A fine mese sarà discussa in viale Aldo Moro la legge che ridimensiona l'ente. Le opposizioni dopo gli scandali per i rimborsi e l'uso dei finanziamenti avevano chiesto la sua abolizione
La Consulta degli emiliano-romagnoli all’estero si salva un’altra volta grazie al Pd, che decide di farle fare solo una cura dimagrante per diminuire i costi per la Regione Emilia-Romagna. La legge che ridimensionerà il budget assegnato alla Consulta verrà discussa nell’Assemblea legislativa di Viale Aldo Moro alla fine del mese.
“La Consulta – spiega la relatrice della legge, la democratica Roberta Mori, difendendo la sopravvivenza dell’ente – rappresenta un patrimonio di relazioni che può essere particolarmente utile per i nostri giovani che si trasferiscono all’estero; inoltre potrà affiancare le iniziative di scambio commerciale che la giunta regionale ha intenzione di promuovere”. Tutto questo – precisa – “diminuendo fortemente le spese di funzionamento, in una logica di sobrietà e razionalizzazione delle risorse”.
Non la pensano così, però, gli altri partiti (Udc – Lega Nord – M5S- Idv) che, negli ultimi anni, hanno chiesto a più riprese l’abrogazione della Consulta per neutralizzare gli sprechi della politica. Il Movimento 5 stelle ci ha riprovato adesso, durante il primo passaggio della legge in commissione, chiedendo che l’organismo venga eliminato e bocciando la proposta avanzata dal Pd di semplice ridimensionamento del suo budget. A votare contro anche Ln e Fdi mentre Sel si è espressa a favore della proposta di legge. Il Pd propone anche l’affidamento delle competenze della Consulta all’Assemblea legislativa e che i ruoli di presidente e vicepresidente siano affidati a consiglieri regionali senza alcuna indennità aggiuntiva. Un controllo più ravvicinato, dunque, sull’operato dell’organismo. E’ ancora in corso, del resto, l’indagine della Procura di Bologna sul denaro elargito dalla Consulta degli emiliano-romagnoli all’estero, avviata nel 2013.
A marzo 2014 la pm Morena Plazzi ha aperto un’inchiesta per truffa aggravata ai danni della Regione Emilia-Romagna, un fascicolo in cui si ipotizza che, tra i tanti beneficiari, qualche associazione abbia preso soldi senza averne i requisiti.

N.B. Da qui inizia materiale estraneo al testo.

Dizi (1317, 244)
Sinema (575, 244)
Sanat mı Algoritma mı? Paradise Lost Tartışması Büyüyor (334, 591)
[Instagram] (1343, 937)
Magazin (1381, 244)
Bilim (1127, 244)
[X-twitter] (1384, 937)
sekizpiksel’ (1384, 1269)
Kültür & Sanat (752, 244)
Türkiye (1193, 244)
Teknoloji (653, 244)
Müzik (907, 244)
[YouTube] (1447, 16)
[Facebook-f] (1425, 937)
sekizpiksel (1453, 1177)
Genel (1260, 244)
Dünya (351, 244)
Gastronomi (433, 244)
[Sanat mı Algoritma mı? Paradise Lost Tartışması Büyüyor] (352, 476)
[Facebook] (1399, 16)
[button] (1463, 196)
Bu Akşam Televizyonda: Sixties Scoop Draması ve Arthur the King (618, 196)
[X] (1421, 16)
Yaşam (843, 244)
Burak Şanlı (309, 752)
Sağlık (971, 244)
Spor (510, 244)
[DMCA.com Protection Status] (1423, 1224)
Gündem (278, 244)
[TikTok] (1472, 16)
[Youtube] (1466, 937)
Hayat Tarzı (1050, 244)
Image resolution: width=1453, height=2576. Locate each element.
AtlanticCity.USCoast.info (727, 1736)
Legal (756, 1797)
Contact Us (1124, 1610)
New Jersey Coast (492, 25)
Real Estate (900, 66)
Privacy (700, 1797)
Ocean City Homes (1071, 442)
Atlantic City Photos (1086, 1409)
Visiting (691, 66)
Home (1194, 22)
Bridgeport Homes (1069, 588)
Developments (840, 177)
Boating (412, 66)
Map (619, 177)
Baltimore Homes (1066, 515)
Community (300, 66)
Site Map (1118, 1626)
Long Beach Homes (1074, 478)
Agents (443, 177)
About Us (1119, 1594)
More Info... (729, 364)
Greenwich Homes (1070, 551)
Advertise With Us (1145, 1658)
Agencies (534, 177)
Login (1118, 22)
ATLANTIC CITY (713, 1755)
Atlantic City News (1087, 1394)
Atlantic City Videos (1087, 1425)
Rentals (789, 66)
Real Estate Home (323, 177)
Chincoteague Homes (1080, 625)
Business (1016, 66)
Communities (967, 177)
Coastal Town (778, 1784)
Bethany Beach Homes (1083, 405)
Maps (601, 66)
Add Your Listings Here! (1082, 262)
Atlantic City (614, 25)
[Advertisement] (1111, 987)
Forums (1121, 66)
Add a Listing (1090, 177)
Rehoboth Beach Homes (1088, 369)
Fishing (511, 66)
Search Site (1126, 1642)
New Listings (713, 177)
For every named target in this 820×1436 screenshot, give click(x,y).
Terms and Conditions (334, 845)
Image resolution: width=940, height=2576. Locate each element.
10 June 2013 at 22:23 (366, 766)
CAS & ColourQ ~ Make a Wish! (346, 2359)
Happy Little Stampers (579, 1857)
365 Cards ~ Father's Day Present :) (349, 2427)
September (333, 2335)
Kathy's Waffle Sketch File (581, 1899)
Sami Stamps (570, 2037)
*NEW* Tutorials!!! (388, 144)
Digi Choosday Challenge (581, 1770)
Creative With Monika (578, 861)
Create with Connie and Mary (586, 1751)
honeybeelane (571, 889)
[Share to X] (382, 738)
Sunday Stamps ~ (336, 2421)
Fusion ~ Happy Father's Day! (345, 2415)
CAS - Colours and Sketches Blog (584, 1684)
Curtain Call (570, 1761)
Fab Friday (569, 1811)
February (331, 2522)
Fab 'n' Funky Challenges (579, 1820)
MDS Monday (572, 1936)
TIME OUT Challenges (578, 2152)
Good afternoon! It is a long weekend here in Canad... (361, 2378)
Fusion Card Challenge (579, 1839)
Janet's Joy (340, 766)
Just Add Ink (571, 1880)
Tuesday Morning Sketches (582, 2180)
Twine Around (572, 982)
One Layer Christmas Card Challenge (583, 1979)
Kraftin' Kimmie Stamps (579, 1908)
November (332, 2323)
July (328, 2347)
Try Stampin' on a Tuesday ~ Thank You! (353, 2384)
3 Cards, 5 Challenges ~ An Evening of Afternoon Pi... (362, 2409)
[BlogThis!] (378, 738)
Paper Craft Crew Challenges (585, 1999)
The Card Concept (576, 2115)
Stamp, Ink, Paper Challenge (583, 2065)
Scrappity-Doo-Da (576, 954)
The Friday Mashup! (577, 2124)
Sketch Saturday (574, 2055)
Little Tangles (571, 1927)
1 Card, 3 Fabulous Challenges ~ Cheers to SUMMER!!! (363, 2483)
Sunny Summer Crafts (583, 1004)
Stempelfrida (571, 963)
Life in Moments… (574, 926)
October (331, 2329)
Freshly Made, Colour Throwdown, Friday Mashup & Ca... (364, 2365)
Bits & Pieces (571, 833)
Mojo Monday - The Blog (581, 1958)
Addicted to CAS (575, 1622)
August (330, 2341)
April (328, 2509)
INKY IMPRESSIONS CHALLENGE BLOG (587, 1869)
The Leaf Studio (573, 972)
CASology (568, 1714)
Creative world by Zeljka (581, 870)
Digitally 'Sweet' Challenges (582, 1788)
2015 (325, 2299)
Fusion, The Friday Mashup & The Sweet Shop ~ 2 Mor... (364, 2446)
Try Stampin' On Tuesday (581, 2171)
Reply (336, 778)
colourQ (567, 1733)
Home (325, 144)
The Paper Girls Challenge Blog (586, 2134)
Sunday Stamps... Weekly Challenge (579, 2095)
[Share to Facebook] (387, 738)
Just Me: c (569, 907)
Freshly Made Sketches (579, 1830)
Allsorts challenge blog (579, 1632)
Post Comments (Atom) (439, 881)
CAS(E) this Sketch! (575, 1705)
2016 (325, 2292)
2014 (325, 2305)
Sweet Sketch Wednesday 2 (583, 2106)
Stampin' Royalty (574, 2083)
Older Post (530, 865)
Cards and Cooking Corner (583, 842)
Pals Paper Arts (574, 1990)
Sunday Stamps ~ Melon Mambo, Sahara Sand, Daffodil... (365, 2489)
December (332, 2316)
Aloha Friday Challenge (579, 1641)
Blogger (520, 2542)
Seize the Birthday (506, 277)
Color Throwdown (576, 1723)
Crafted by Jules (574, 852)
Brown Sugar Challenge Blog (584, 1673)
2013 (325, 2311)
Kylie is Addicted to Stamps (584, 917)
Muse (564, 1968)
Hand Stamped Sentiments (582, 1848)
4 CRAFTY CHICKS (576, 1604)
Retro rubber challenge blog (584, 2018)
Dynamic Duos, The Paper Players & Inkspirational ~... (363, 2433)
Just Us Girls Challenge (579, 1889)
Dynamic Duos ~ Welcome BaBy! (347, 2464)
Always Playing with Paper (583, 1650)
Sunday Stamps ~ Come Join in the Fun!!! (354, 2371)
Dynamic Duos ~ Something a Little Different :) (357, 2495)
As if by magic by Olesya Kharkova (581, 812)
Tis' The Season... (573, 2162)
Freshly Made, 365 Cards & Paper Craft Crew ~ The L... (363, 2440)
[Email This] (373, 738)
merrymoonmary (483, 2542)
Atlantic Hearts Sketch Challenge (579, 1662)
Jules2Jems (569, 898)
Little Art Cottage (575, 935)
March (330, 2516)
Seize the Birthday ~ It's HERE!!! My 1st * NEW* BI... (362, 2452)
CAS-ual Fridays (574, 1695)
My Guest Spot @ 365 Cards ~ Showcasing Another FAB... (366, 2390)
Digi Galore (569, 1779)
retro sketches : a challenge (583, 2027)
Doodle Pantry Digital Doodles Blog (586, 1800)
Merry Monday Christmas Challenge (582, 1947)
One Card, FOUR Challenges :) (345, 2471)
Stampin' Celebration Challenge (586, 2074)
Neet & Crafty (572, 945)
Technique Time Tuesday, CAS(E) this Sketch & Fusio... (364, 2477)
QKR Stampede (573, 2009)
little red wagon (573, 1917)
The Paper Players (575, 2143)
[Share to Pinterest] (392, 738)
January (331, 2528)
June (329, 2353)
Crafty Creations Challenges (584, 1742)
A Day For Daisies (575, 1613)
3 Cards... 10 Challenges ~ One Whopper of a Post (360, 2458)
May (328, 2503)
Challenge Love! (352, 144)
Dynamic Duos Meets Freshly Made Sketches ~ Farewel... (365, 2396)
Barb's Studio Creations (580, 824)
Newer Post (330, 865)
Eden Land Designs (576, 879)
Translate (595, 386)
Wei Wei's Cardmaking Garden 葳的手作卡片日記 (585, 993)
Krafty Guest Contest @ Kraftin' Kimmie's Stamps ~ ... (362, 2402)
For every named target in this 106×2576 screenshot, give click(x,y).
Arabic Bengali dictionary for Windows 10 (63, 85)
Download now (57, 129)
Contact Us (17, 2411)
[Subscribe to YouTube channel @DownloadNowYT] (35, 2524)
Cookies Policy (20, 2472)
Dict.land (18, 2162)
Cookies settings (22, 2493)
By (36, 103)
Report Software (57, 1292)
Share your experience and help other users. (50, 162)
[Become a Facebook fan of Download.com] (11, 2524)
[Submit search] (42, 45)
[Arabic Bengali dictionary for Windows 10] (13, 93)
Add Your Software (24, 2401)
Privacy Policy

Il fascicolo fa parte della maxi-inchiesta sulle spese pazze della Regione Emilia Romagna. L’ex sottosegretario alla presidenza della Giunta regionale, Alfredo Bertelli, ha definito la Regione, nell’indagine in corso sulla Consulta, “parte lesa”.
Sotto la lente della Procura è finita anche l’attività della Consulta. Scorrendo la lista dei lavori affidati negli ultimi anni alle varie associazioni, i cui rappresentanti spesso fanno parte della stessa Consulta, ce ne sono di molto curiosi: un corso di italiano avanzato incentrato sulle figure dei Papi emiliano-romagnoli; un corso di dialetto bolognese a Stoccarda, di burattini in Brasile. C’è stato poi il progetto del Movimento cristiani lavoratori «alla scoperta dei sapori tradizionali per il rafforzamento del turismo d’affezione» con un seminario tra le comunità emiliano-romagnole in Argentina.
I nomi dei soggetti beneficiari dei fondi, negli ultimi anni, sono stati quasi sempre gli stessi. Tre in particolare: l’Istituto Fernando Santi di Reggio Emilia, il Comitato tricolore per gli italiani nel mondo e il Movimento cristiano lavoratori dell’Emilia Romagna. La Consulta è stata creata nel 2006 con una legge regionale ad hoc, unica in Italia, per tenere in vita la cultura e la tradizione locale tra le comunità di italiani all’estero. E’ presieduta dal 2008 da Silvia Bartolini del Pd, candidata sindaco nel 1999, battuta da Giorgio Guazzaloca nelle prime ed ultime elezioni amministrative che hanno consegnato Bologna al centrodestra. Bartolini è rimasta al suo posto dopo le polemiche sul ruolo e l’utilità dell’organismo della Regione, iniziate già dal 2011.